There was plenty of innovation and new technology, but there was also a movement by nonprofits to present ideas and tools designed to move the tech industry forward through collaboration and shared information.

This includes setting up small, fully stocked workshops so that part-time tinkerers and professionals can experiment and build new gadgets, apps or engineering products that enable data sharing on the Web.

After kicking off the event Friday morning, Burlington Mayor Miro Weinberger said Tech Jam is an opportunity to not only show off products, but it is an open space to present ideas and collaborate with various players in the tech industry.

“This year, it’s much more about communication,” Weinberger said.

He said the Tech Jam proves that Burlington is capable of being the “next great tech city.” Earlier this week, he made a similar statement when the city announced its partnership with U.S. Ignite, a national organization that will provide the city with resources and advice to develop tech infrastructure and innovation.

During Tuesday’s news conference, Weinberger said the city should invest in “spaces” designed to incubate ideas and technological development. Several businesses at the event described just what these spaces might look like.

Denise Shekerjian is a board member for Generator, an open to the public workshop stocked with the tools for designers and builders of all kinds to come and experiment. Shekerjian said people need spaces to collaborate.

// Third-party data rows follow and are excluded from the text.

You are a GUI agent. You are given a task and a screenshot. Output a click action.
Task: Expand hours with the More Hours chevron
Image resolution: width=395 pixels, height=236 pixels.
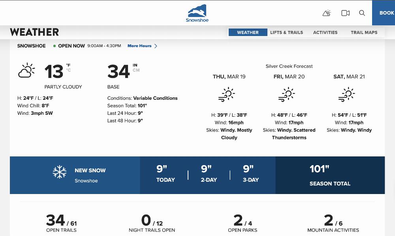[x=156, y=46]
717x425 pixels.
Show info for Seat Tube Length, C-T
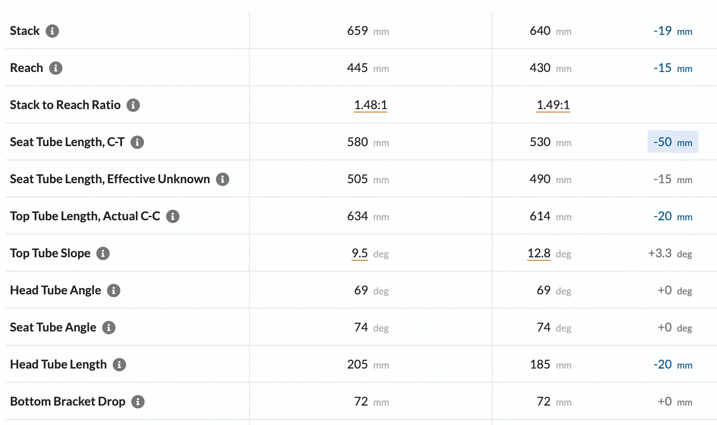click(x=137, y=142)
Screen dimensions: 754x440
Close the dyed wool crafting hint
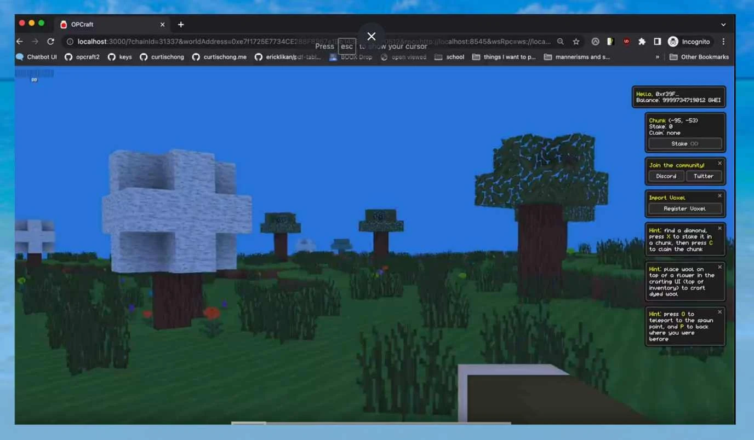coord(719,267)
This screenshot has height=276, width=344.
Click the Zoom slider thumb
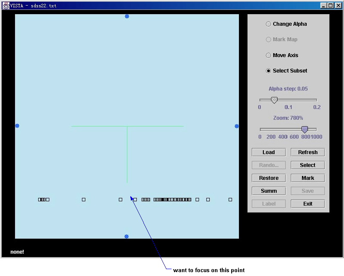305,129
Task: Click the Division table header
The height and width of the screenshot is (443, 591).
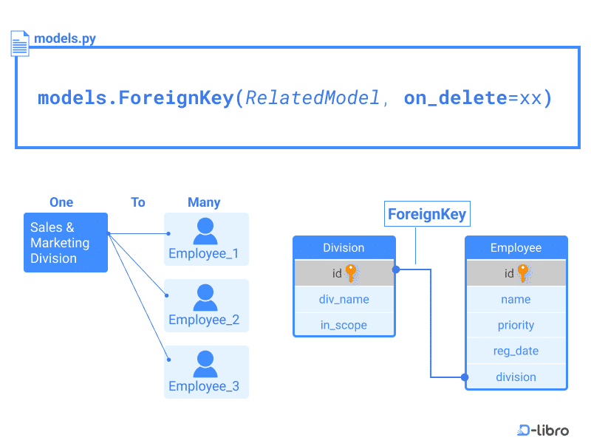Action: pyautogui.click(x=344, y=248)
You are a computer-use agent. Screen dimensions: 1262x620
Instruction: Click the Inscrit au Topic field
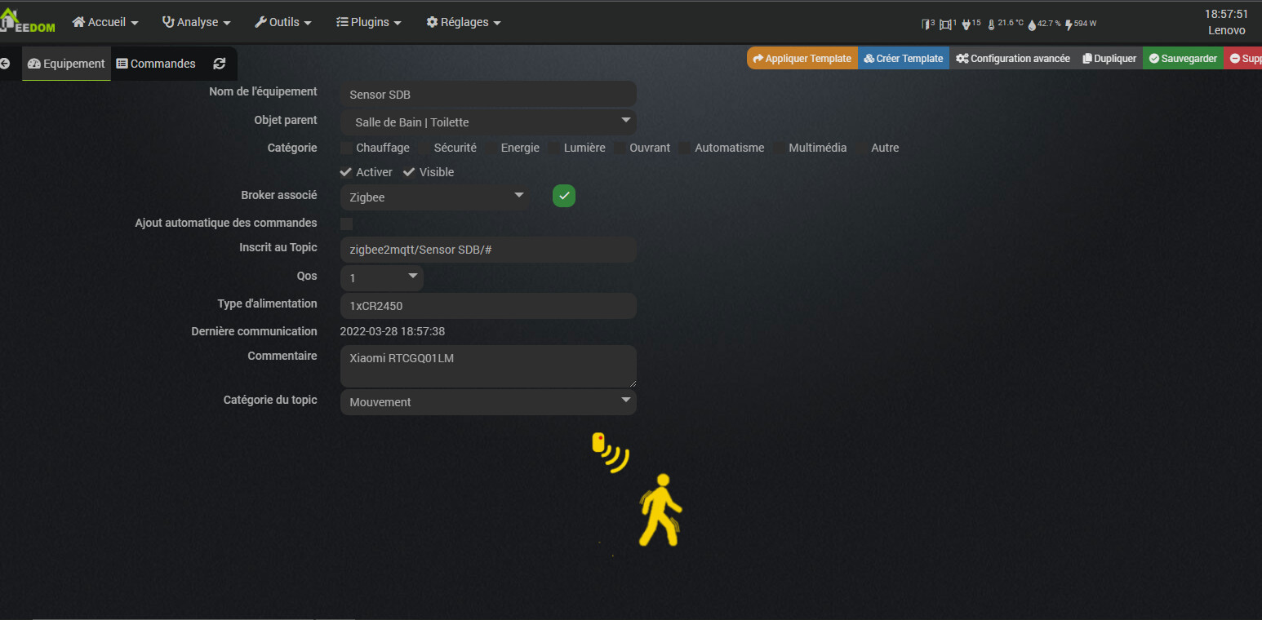pos(488,250)
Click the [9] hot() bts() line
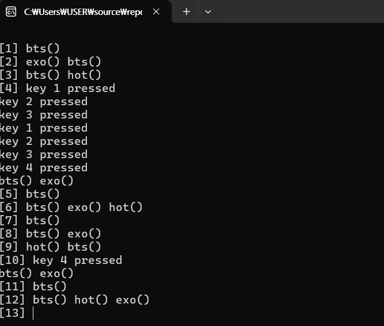This screenshot has width=384, height=326. point(51,247)
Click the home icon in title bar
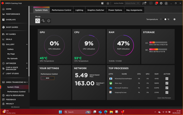The image size is (183, 115). pyautogui.click(x=108, y=3)
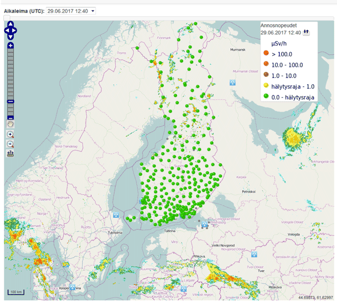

“Once upon a time, all anything people cared about was a profit,” Shekerjian said. “It’s no longer one guy in his garage, it’s now a collective activity.”

This “makerspace,” which will be arriving at the Burlington’s Memorial’s Annex on Jan. 1., is necessary to get people out of their garage and working with others on projects, she said.

Built upon the open-source model for sharing ideas, this “playpen” will attract a wide range of people, from artists to engineers, all working within the same building behind shallow, 4-foot-high dividers, she said.

Generator, a nonprofit that is modeled on a Massachusetts-based makerspace, Artisan’s Asylum, raises money through membership, fundraising, renting out spaces and teaching courses.

Chris Thompson, who serves on Generator’s board, said if all the equipment were bought new, it would cost about $180,000. This equipment, ranging from 3D printers to traditional woodshop tools, will be free for the public to use, he said.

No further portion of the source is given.